Heftige Vorwürfe: Frankfurter Horror-HNO-Arzt sitzt in Untersuchungshaft
Samstag, 22.08.2026
von Redaktion Kinzig.News
FRANKFURT AM MAIN - Ein 76 Jahre alter Hals-Nasen-Ohren-Arzt aus Frankfurt ist am Donnerstagmorgen festgenommen worden. Gegen den Mediziner besteht nach Angaben der Staatsanwaltschaft der dringende Verdacht der besonders schweren sexuellen Nötigung und der gefährlichen Körperverletzung.
Das Amtsgericht Frankfurt erließ wegen Wiederholungsgefahr einen Haftbefehl. Der Mann wurde anschließend in Untersuchungshaft gebracht. Die Ermittler gehen derzeit von 14 mutmaßlichen Taten zwischen 2016 und 2025 aus.
Arzt soll Patienten bewusst starke Schmerzen zugefügt haben
Der Mediziner soll während Behandlungen männlicher Patienten absichtlich extreme Schmerzen verursacht haben. Nach Darstellung der Staatsanwaltschaft soll er sich dabei auf die Männer gelegt und an ihnen gerieben haben, um sich sexuell zu erregen.
Mehrere Betroffene berichteten der Hessenschau über die Vorwürfe.
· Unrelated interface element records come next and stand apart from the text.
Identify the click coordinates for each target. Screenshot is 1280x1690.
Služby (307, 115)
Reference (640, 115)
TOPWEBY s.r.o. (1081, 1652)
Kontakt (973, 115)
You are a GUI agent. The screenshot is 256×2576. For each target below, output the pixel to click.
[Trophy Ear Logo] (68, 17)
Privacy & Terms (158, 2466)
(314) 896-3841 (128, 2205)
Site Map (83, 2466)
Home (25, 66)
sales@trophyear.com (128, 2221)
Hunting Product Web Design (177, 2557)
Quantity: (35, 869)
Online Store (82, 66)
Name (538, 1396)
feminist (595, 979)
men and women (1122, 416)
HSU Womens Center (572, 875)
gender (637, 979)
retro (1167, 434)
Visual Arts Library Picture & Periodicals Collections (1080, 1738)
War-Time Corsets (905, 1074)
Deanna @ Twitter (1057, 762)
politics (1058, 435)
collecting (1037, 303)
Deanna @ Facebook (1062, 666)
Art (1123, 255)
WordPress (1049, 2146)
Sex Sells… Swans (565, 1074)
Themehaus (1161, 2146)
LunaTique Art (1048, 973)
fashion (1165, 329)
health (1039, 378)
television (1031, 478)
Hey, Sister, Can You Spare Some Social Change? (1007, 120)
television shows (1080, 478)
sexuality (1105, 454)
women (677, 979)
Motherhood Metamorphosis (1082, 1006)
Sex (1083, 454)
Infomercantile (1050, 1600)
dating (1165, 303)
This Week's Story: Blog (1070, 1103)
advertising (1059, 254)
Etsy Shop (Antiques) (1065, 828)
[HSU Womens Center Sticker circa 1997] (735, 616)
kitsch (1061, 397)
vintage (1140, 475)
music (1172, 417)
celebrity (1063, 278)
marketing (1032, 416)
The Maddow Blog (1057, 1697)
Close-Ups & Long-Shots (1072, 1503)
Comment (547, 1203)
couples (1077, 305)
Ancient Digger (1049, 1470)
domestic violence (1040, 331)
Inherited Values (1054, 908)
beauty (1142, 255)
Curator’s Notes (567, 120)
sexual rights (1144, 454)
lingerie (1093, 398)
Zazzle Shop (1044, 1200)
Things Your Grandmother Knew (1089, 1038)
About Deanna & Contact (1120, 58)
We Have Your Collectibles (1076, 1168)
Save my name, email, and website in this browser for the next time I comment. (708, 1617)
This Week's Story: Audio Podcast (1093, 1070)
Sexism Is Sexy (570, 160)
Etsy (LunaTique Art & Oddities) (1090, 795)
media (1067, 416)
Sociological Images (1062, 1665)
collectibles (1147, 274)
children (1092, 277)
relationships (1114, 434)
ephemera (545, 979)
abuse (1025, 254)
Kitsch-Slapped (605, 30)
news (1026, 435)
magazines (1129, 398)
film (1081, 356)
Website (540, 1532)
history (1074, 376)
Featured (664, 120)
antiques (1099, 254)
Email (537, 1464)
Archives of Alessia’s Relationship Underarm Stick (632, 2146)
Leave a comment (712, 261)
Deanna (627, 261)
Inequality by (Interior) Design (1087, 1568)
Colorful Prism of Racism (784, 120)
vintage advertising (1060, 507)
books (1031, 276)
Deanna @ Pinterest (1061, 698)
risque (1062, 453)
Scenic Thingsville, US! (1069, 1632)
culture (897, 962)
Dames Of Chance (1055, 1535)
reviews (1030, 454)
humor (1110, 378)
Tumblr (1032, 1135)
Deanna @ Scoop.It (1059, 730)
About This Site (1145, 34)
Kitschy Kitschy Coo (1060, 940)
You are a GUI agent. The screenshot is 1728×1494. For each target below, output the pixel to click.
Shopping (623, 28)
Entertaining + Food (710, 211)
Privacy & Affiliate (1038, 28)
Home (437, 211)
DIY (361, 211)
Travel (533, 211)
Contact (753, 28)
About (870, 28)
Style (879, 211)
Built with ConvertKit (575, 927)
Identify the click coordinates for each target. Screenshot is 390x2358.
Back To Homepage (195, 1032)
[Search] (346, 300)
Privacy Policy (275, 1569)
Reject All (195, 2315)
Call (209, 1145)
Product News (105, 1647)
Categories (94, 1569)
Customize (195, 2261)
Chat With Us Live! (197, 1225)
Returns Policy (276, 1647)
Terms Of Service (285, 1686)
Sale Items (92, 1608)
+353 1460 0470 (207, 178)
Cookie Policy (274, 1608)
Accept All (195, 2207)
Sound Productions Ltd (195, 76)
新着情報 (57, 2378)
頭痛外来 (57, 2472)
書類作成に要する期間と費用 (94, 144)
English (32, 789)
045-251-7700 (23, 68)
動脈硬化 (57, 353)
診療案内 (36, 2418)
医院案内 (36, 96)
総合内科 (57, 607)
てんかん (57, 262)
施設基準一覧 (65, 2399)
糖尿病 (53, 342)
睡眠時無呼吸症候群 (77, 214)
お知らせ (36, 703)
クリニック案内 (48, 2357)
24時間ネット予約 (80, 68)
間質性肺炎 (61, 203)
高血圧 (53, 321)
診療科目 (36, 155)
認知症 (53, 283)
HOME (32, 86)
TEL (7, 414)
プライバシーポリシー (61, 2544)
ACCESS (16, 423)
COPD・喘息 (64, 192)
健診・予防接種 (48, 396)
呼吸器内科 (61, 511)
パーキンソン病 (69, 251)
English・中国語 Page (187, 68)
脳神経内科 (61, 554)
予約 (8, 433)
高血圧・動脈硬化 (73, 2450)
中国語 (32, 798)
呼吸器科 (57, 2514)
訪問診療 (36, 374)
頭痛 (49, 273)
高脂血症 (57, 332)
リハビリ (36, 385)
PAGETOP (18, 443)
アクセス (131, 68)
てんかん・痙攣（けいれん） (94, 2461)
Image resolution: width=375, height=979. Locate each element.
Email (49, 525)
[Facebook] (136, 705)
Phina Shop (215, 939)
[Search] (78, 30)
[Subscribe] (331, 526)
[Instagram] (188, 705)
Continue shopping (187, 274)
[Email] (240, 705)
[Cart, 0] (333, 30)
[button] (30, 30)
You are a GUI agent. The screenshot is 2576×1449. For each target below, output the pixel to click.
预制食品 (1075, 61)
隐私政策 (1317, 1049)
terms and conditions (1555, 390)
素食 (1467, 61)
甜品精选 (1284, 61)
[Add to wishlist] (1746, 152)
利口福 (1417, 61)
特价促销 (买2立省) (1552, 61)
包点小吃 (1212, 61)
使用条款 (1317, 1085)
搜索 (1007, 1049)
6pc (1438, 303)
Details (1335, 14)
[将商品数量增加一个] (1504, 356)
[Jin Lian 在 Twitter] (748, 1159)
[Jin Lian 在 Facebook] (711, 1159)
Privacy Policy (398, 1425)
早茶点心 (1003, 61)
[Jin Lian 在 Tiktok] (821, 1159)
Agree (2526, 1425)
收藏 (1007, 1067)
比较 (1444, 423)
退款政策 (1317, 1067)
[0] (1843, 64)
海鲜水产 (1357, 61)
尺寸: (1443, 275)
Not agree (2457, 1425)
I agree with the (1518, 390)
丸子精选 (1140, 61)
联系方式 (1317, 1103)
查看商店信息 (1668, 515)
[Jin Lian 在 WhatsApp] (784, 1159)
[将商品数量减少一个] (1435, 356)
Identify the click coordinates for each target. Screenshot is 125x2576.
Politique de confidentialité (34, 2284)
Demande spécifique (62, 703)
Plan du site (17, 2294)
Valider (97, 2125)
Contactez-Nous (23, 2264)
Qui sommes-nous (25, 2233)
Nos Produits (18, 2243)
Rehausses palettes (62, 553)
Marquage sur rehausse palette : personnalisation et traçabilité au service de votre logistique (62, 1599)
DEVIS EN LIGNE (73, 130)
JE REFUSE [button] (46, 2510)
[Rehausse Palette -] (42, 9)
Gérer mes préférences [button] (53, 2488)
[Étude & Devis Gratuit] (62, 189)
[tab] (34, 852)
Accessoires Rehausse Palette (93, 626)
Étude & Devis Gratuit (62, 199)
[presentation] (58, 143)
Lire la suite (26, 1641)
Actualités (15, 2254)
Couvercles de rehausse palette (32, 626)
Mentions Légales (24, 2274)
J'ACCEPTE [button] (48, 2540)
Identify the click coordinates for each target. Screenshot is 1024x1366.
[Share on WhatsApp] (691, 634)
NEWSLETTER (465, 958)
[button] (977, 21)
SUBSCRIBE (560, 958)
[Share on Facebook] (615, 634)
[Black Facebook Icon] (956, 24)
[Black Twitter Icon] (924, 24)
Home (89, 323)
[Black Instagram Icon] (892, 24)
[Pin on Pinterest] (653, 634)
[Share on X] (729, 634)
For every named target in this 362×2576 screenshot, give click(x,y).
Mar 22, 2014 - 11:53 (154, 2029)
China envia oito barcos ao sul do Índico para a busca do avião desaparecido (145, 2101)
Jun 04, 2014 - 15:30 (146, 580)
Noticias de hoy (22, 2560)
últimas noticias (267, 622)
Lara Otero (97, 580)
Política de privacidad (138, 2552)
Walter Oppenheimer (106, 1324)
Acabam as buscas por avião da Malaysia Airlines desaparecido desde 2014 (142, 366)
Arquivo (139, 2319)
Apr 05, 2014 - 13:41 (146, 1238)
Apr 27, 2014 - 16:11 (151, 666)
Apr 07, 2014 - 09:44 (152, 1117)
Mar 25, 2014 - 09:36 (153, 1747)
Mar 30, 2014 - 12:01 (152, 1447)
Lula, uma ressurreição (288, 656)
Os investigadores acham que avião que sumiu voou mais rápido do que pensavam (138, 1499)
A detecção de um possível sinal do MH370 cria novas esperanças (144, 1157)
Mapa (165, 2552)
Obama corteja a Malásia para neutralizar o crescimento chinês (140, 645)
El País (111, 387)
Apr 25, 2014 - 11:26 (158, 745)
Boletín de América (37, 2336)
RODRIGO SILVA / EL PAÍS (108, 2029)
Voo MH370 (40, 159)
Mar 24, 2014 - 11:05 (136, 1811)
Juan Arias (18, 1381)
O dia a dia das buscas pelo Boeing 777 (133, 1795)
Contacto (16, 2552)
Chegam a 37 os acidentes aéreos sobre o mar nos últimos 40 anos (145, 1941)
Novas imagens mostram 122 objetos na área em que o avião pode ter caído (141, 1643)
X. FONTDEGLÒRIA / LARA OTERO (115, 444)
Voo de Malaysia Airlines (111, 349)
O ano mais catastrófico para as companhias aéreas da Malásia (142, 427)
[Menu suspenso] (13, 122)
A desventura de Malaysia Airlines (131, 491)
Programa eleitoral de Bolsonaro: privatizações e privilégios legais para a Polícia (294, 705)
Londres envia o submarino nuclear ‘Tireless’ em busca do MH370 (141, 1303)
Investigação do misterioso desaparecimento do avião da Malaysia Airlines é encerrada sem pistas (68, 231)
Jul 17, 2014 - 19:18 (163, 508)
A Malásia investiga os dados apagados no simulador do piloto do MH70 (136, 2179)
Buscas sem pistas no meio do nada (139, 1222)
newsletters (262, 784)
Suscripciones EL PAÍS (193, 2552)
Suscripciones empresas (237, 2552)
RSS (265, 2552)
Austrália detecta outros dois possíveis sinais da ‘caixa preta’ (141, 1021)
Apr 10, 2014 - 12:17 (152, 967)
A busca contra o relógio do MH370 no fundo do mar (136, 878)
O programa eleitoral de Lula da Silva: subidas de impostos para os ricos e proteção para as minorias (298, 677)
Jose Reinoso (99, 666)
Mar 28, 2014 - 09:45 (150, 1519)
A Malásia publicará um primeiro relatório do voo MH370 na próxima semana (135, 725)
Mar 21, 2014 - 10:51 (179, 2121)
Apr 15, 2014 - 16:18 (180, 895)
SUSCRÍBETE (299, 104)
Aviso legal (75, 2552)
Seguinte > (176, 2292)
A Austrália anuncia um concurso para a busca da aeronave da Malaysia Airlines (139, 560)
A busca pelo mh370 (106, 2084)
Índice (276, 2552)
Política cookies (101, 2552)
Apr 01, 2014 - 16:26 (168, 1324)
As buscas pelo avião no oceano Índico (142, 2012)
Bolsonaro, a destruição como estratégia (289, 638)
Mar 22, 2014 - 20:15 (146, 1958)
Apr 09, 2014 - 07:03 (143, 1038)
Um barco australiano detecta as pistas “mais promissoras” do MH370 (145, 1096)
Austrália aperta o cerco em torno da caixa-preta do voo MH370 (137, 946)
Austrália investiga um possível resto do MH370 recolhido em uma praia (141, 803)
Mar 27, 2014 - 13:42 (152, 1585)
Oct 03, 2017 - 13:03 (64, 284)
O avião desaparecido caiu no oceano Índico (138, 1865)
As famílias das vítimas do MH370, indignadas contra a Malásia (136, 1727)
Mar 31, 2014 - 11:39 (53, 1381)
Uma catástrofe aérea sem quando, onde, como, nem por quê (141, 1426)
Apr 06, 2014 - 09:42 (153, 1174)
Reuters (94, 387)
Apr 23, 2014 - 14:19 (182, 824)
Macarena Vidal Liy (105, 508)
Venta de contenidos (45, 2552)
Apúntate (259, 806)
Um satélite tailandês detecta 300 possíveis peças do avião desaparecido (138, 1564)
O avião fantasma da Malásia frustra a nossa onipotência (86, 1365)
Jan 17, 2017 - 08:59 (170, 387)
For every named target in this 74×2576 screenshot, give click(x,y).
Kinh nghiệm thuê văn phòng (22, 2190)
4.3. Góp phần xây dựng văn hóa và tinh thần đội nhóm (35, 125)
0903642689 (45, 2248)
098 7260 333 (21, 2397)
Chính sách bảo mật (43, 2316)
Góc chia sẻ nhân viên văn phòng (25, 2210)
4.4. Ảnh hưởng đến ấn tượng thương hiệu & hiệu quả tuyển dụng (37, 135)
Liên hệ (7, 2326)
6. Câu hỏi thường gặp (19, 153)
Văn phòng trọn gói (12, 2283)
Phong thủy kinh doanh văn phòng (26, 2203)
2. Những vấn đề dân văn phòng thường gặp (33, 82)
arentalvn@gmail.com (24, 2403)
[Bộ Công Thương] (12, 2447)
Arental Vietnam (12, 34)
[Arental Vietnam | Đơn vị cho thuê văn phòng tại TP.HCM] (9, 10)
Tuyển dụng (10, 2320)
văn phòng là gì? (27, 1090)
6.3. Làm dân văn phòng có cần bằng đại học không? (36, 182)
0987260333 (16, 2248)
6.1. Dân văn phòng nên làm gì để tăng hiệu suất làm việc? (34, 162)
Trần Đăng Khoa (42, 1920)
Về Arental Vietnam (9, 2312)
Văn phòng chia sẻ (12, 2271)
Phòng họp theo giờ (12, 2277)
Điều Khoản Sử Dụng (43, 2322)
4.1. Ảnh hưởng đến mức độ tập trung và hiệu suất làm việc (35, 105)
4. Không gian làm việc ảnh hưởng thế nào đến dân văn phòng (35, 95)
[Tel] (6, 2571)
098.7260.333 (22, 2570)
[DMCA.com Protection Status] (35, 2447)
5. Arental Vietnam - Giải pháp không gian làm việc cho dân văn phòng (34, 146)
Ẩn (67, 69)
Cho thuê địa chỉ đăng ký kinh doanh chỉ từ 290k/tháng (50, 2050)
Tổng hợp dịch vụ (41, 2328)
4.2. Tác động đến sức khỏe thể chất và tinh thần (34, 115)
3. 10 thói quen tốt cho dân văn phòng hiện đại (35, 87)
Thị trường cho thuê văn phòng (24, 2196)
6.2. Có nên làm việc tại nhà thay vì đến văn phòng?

Demnach soll der Arzt ohne Vorwarnung mit einem medizinischen Instrument durch die Nase bis in den Bereich der Kiefer- oder Nebenhöhlen vorgedrungen sein. Wegen der heftigen Schmerzen hätten sich die Patienten kaum wehren können.
Dutzende weitere Betroffene melden sich
Die Hessenschau hatte die Vorwürfe gegen den Arzt erstmals im Mai öffentlich gemacht. Nach der Berichterstattung meldeten sich demnach Dutzende weitere Männer, die von ähnlichen Erlebnissen berichteten.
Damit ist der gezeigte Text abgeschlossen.